A bird’s-eye view of La Casona, Costa Rican landmark

Story by Ryan Schuessler
Drone video by Justin Stewart

SANTA ROSA NATIONAL PARK, Costa Rica – In what could be first for Costa Rica, Missouri School of Journalism students used a drone to capture aerial footage of one of the nation’s most important historic landmarks.

The site, a former colonial ranch house known as La Casona, once anchored Hacienda Santa Rosa, a historic cattle ranch founded in 1663 in the northwestern lowlands of the Central American country. La Casona is the scene of several key battles that figured in Costa Rican independence, including in 1856, 1919 and 1955.

In the early 1970s, the hacienda became the anchor for Santa Rosa National Park. La Casona, meaning “big house,” now serves as a museum and cultural center for the Areá de Conservación Guanacaste, or Guanacaste Conservation Area.

In the 1980s, the park became the nucleus of an ambitious conservation effort in which the ranchland has, through natural regeneration, begun to restore itself into something approaching the native dry tropical forest of the area that had largely been cut down or burned. The conservation area has won recognition from the United Nations as a World Heritage Site.

A fire set by arsonists destroyed much of La Casona in 2001, but Costa Rican schoolchildren mounted a fund-raising campaign to have it rebuilt.

“The importance of La Casona and Santa Rosa cannot be underestimated,” said Bill Allen, an assistant professor of science journalism and leader of the study abroad course that brought the students to Santa Rosa. “It is sacrosanct as a landmark symbolizing the Costa Rican fight for independence and peace.

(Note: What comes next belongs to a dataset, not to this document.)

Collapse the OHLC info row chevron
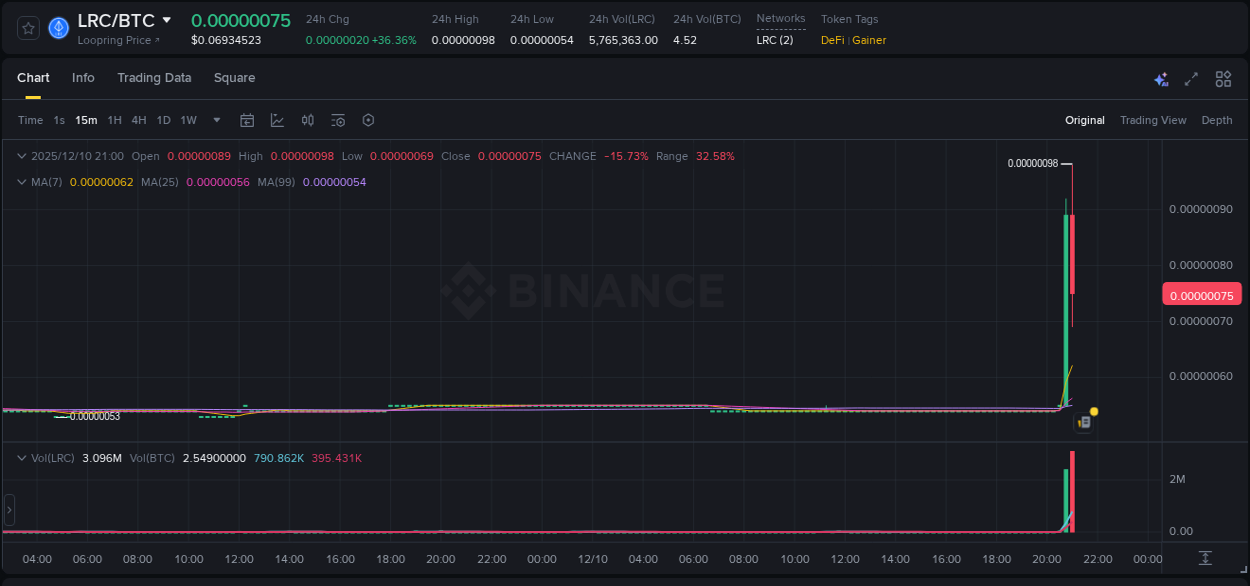Image resolution: width=1250 pixels, height=586 pixels. tap(21, 156)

It’s also a source of pride for Costa Ricans who value their role in protecting and restoring nature.”

Allen has covered the Guanacaste region for three decades. He is author of the book, “Green Phoenix: Restoring the Tropical Forests of Guanacaste, Costa Rica.”

The students used a Phantom-2 drone provided by the MU Science and Agricultural Journalism Program of the College of Agriculture, Food and Natural Resources. The drone was piloted by student Justin Stewart and launched by Paige Blankenbuehler, both master’s students at the Journalism School.

Attached to the drone was a GoPro Dual three-dimensional video camera system provided by the MU3D project. The project is a Mizzou Advantage program that explores the possibilities of 3D imaging for journalism. The MU3D project is a collaboration of CAFNR, the Journalism School, and the Architectural Studies and Computer Science departments.